Enterprises are adopting Generative AI to help solve many complex use cases with natural language instructions. Building a Gen AI application involves multiple components such as an LLM, data sources, vector store, prompt engineering, and RAG. GenAIOps defines operational best practices for the holistic management of DataOps (Data Operations), LLMOps (Large Language Model Life cycle management), and DevOps (Development and Operations) for building, testing, and deploying generative AI applications.

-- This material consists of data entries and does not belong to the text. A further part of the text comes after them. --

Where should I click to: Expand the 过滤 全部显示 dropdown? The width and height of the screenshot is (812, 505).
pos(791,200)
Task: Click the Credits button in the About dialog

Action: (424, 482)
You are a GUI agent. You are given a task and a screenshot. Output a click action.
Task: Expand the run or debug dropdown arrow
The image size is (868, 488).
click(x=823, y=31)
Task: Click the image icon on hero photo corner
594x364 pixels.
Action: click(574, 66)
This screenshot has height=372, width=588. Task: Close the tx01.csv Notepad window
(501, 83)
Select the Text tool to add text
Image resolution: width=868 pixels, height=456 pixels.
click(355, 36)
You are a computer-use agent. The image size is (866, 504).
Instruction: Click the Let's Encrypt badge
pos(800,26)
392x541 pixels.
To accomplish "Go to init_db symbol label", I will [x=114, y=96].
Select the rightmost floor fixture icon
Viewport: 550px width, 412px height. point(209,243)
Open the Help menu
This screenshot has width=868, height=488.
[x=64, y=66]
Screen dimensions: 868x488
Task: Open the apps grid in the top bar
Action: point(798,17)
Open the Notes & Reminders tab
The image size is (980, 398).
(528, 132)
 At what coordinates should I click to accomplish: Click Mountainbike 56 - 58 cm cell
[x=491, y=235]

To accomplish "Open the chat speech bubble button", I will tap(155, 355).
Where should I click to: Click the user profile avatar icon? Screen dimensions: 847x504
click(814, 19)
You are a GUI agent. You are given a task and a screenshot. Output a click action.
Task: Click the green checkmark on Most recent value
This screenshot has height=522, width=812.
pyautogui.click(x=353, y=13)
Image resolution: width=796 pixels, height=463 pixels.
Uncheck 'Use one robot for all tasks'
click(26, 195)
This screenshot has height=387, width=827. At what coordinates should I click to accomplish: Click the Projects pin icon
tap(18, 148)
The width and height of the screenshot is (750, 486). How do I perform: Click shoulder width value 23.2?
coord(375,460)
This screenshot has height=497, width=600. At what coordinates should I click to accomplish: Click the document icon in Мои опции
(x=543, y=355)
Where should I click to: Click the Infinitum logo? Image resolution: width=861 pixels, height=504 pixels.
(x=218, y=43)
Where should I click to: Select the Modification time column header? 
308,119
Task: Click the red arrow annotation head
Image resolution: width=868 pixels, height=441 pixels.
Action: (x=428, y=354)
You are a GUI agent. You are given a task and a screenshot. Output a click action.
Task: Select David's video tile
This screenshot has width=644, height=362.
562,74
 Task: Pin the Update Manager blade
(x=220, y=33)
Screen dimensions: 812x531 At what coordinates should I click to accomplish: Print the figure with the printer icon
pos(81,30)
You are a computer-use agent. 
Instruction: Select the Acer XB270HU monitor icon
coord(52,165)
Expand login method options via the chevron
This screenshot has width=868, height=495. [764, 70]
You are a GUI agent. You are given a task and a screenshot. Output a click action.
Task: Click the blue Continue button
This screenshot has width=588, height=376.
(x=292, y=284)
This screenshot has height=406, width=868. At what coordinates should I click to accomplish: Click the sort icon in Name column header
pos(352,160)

Challenges in GenAIOps automation
While pilot projects using Generative AI can start effortlessly, most enterprises need help progressing beyond this phase. According to Everest Research, a staggering 50%+ projects do not move beyond the pilots as they face hurdles due to the absence of established GenAIOps practices. Each step presents unique challenges, from connecting to enterprise data to navigating the complexities of embedding algorithms and managing query phases. These include:
Access to Enterprise Data: This involves creating connectors to various storage solutions and databases, considering different ingestion formats like files, tabular data, or API responses. Unlike traditional ETL, extraction, cleaning, masking, and chunking techniques require special attention, especially when dealing with complex structures like tables in PDFs or removing unwanted HTML tags from web crawls.
Embedding Algorithms: The constantly evolving nature of embedding algorithms (Refer MTEB Leaderboard) means it's crucial to experiment with the top models to select the most effective one for your needs. Failure to do so can adversely impact the search process.
Query Phase Management: This phase can be vulnerable to adversarial actors who may try to 'jailbreak' (refer to jailbreakchat) the prompts or overwhelm the system, impacting other users and potentially causing a cost spike.
Chunk Retrieval Process: For the chunk retrieval process, the similarity search may not retrieve adequate information or be unable to retrieve matching chunks, leading to insufficient context for comprehensive and relevant answers. Advanced retrieval chains are required to augment prompts with personalized context. (e.g., What are claims exclusions for “my” insurance plan? )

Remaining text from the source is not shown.